18 September 2016

Homily for the 140th Anniversary of Christ Lutheran Church, Jacob Illinois

[1 Kings 19:1–21; Hebrews 11:32–12:3; Matthew 16:13–20]

In the name of the Father and of the + Son and of the Holy Spirit. Amen.

Dear saints and friends of Christ Lutheran Church, this year you have been celebrating 140 years of blessing, and with the audacious assertion that the best is yet to come! And, of course, you're right! 

140 years puts us back to 1876. That was three years before my own grandfather, Chancellor Barbour Weedon, was even born! Can you for one minute even imagine trying to explain to the saints of old who founded this parish the world you now inhabit? Picture the look on your faces, if you pulled out your iPhone and began showing them what it can do! Why, it was the year that your congregation was FOUNDED that Alexander Graham Bell first patented his phone! They were still marveling at the telegraph's ability to spread messages along wires back then. Oh, and that that little device in your hand can snap their picture (cameras had made their appearance not too many years before), or record them singing a rousing Allein Gott in der Höh' sei Ehr (Edison was just beginning to think about how to do such a thing!) and with a click or two share it with the whole world or sent it to any one of the billions plus people who now inhabit our planet? What would they think if you started playing for them your music collection? Showed them your family movies or how to google anything they might want to know? Track along in their buggies with a map app using GPS? Can you see their shock at your world?

But that would be nothing compared to the look on their face if you clicked onto some porn site and showed them living enactments of every single perversity the human mind has ever dared to dream up! They'd likely grab the thing from your hand and toss into the fire they used to cook their food! 

Even more shocking, how would you even begin to try to explain to them that in this grand state of Illinois as in every state of this entire country, homosexuality is no longer a sin to repent of, to be ashamed of, but a virtue celebrated with pride and that members of the same sex are actually free to enjoy all the legal benefits of marriage anywhere in our country? That children can be created in hundreds of ways and not just in the one way God established in creation? And that children created in the old way or in any of the new ways, can simply be thrown in the trash at anytime prior to birth if the mom decides so? Oh, and as for creation, well that book by Darwin he published 16 years before that folks thought so ridiculous is now the standard view that is taught as absolute truth in the public schools of America. Only it's not that they say we evolved from apes, it's that we are just one particularly vicious species of ape. I could go on and on, but you get the idea. How utterly changed this world is today from 140 years ago in ways that, if you tried to describe them to the venerable founders of this parish, they'd find irrationally fantastical, absurd, and often enough downright evil!
Yet here you sit like your ancestors did alongside old man river, and just like the mighty Mississippi you keep rolling along. Indeed, despite the whirling vortex of change all around, you are here because you know that this a haven of the peace that this weary world so desperately needs. You go on celebrating and rejoicing in what has not and will never change, your Jesus and His Word, His Baptism, His Absolution, His Supper, His promises. He is the same yesterday, today, and forever, and He builds His Church, and not even the gates of hell can prevail against it, as we heard in today's Gospel. 

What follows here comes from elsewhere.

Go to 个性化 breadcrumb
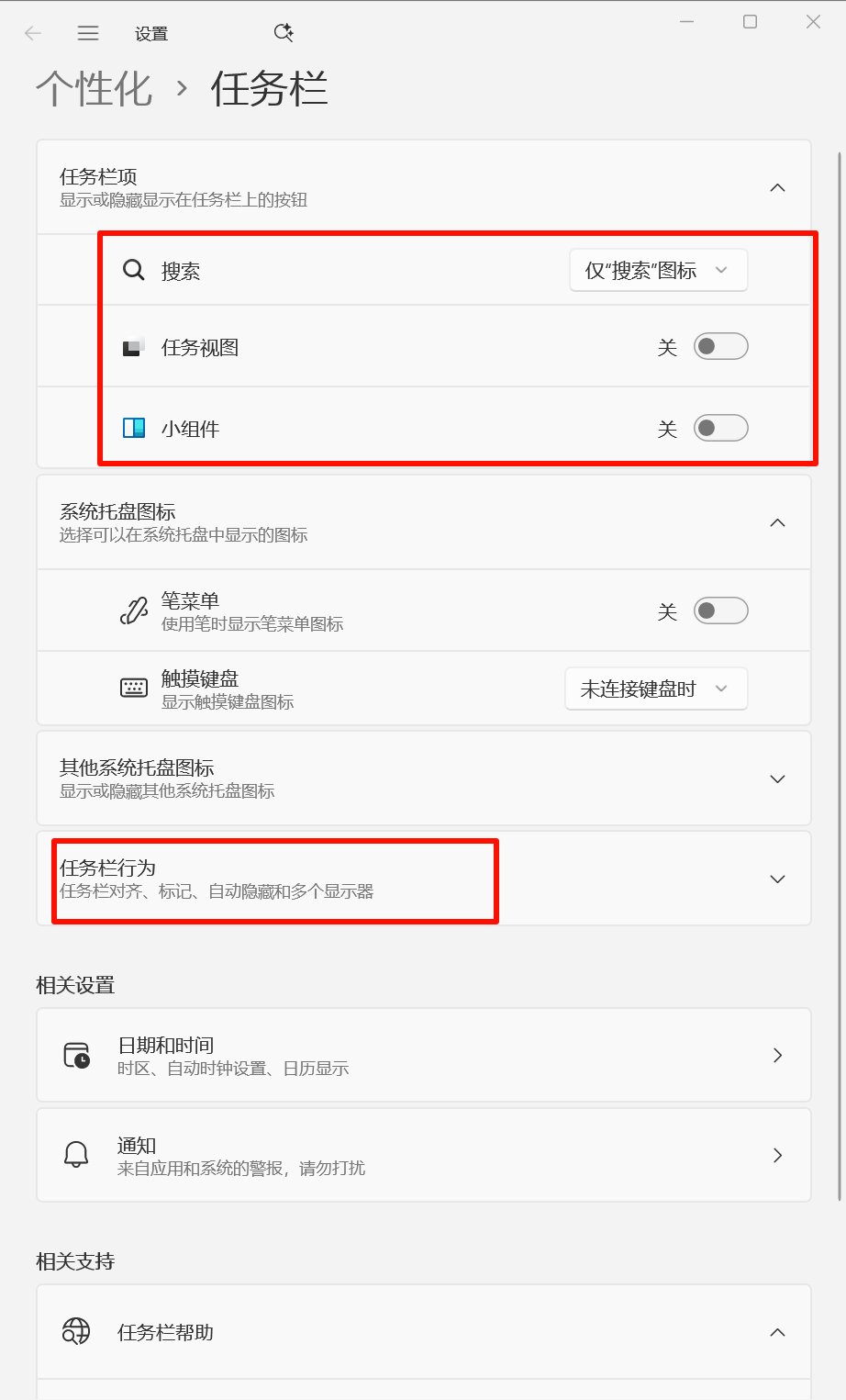 (94, 88)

Truly, it is no little miracle that here in a world that grows ever more hostile to the Christian faith, that openly mocks your hope and dismisses you as fools, you still gather, Sunday by Sunday, week by week, as your ancestors in the faith did 140 years ago or 70 years ago and, by God's grace, as your children and their grandchildren will be doing in the next 140 years, if the Lord Jesus does not return first. It is the fulfillment of Jesus' promise: "I will build my church."

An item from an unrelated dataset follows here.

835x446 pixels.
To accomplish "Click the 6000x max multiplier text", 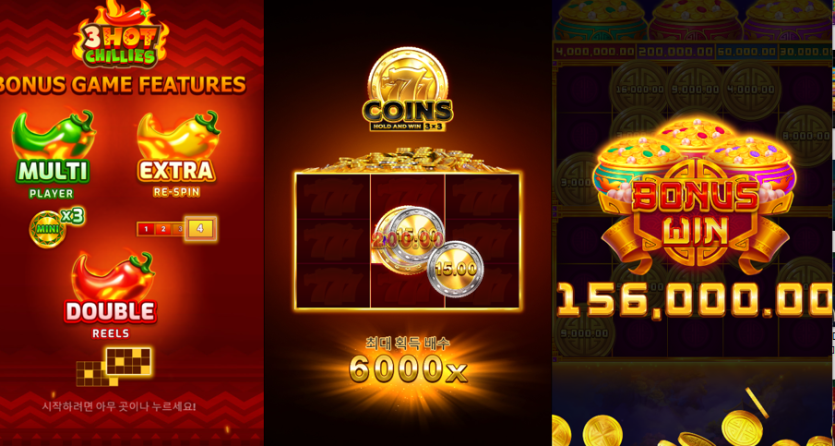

Yes, you too know Elijah-like world-weariness, when it seems like it's all been in vain. Hopeless, what's the point of going on? Fears about the future of the church, your congregation, and the future of our children and grandchildren. And then the Messenger is sent from the Lord and He comes to you with miracle food that gives you the strength to go on, to encounter God's tender care, and to be dispatched back with His assurance: I have my 7,000, I have my people, I will build my church. Don't you fear. You just go do what I have bidden you to do. Listen to my Word, live in your Baptism, feast at my Table, confess your sins and receive My forgiveness, and share this joy with all around you, and your joy and peace will stand out in the gathering darkness as a beacon for me to gather others to you.

Truly you ARE surrounded by a great cloud of witnesses. Witnesses to what? To God's amazing grace and faithfulness. The writer to the Hebrews listed some of the faithful of the Old Testament, and you could add to the list of those saints from Christ Jacob who have run the race faithfully and now stand in that great crowd around the throne of the Lamb. They too looked to Christ, the founder and perfecter of their faith, and now they cheer you on from His nearer presence. When you come to this altar, they join you. "Angels and archangels and all the company of heaven." You on this side, they on that. They encourage you that the struggle is worth while, that the end is blessed, so that you will not grow weary or fainthearted in the race set before you and above all they invite you to keep your eyes fixed on Jesus, who for the joy set before Him endured the cross, pouring out His blood to cover all your sins, and who is now seated at the right hand of God. And who will come again, and when He does?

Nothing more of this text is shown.